• karı gibi kıvırtmaz.
  • ne diyecekse adamın yüzüne söyler.
  • kompleksli , cinsiyetçi , özgüvensiz değildir(?) sürü halinde yaşamayı sevmez, sevgilisini dövmez, namus adına cinayet işlemez, 9 kişi bir araya gelip yolda gördüğü 19 yaşındaki üniversite öğrencilerini saçı uzun , gözlerinde renkli lens var diye öldürmez . kadınlara güzel kokuyordu, açık giyinmişti ya da bana gülümsemişti gibi bahaneler ile tecavüz etmez.
  • artık değişiyor ancak eskiden aklıma şu gelirdi:

    (bkz: fanatik okuyup ibrahim tatlıses dinleyen erkekler)
  • içtiği biranın şişesini kırmadan, şişenin etiketini sökmeden, boş teneke kutuyu elinde ezip hacmini düşürmeden, açtığı bira şişesinin kapağını eliyle büküp ikiye katlamadan, çocukluğunda yaptığı kumdan kaleyi ve kardan adamı yıkıp üstünde tepinmeden, yanından geçtiği ağacın veya çalının yaprağını koparmadan duramayandır. kısacası yapmayı değil yıkmayı sever, genetiktir. her ne kadar inkar etsek de (ben de dahil olmak üzere) hepimizde biraz da olsa vardır.
  • özünde iyi çocuk aslında
  • yaklaşık bir saat önce havaalanı tuvaletinde upuzun saçlarını düzleştirdikten sonra üzerine parfüm sıkan, ayağında babet olan bi türk erkeği gördüm. sonra tipik olanı aklıma geldi. hayat garip lan.
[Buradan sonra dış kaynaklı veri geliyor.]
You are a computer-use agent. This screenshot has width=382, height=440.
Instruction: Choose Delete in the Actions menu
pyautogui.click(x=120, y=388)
    edit: ben tuvalete girdiğimde saç düzleştiricisini topluyordu. sonra parfüm sıktı, ordan anladım. adam saçları düzleştirene kadar yanında baklemedim.

    edit: yanında bi arkadaşı vardı onunla konuştu o şekilde anladım türk olduğunu.
  • 20 tane türk kızını karşısına koysalar, gidip 1 rus kızını seçecek erkektir. ama olay şu ki ne yunan, ne rus, yine ben sana, sen bana.
  • haklarında savrulan onca olumsuz eleştiriye rağmen candır türk erkeği.
    en sık görüştüğüm, en yakınım olan üç arkadaşımdan biri ortaokuldan (o zamanlar ilköğretim denen şey yeni başlıyordu).
    onunla aynı lisede farklı sınıflarda okuduk bir de.
    sonra liseden bir sınıf arkadaşımla tanıştırdım onu, garip bir üçlü olduk.
    daha sonra üniversitedeki en samimi arkadaşımla da bu ikiliyi tanıştırdım.
    biri 15, diğeri 11, öteki de 8 yıllık dostlarım bunlar.
    hepsi de kendince gayet sorumluluk sahibi, muntazaman göbekli (eritme faaliyeti içinde göbekli)
    kızlardan çoğunlukla uzak erkekler. lakin bu adamlarla her telden muhabbet etmek gayet eğlenceli ve kolay; astronomi, hava kirliliği, inançlar, siyaset, edebiyat (bu daha çok ortaokuldan arkadaşımla), sinema...
    belki bağlayıcı malzeme benim bilemiyorum (gerçi bensiz de buluşuyor totoşlar), ama ben böylesine bir dostluğun ki ağlayacak kadar kedere bulandığımız zamanlarda özellikle o 15 senelik olanla birbirimizin dert ortağı olmamız, sanki kardeşçesine, yani tarif edilemez.
    o 8 yıllık olanla girdiğimiz ortamda tam bir ikili olmamız (ki bu gün öğrendim kardeş sananlar olmuş), 11 yıllık olanla ha bire inanç ve siyasette zıt oluşumuz. bence bunu ancak tipik türk erkekleriyle yapabilirdik.
    o yüzden kurban olun siz tipik türk erkeklerine. yunanmış, italyanmış hikaye. sanmıyorum ki aralarında bizlerdeki gibi bir muhabbet olsun.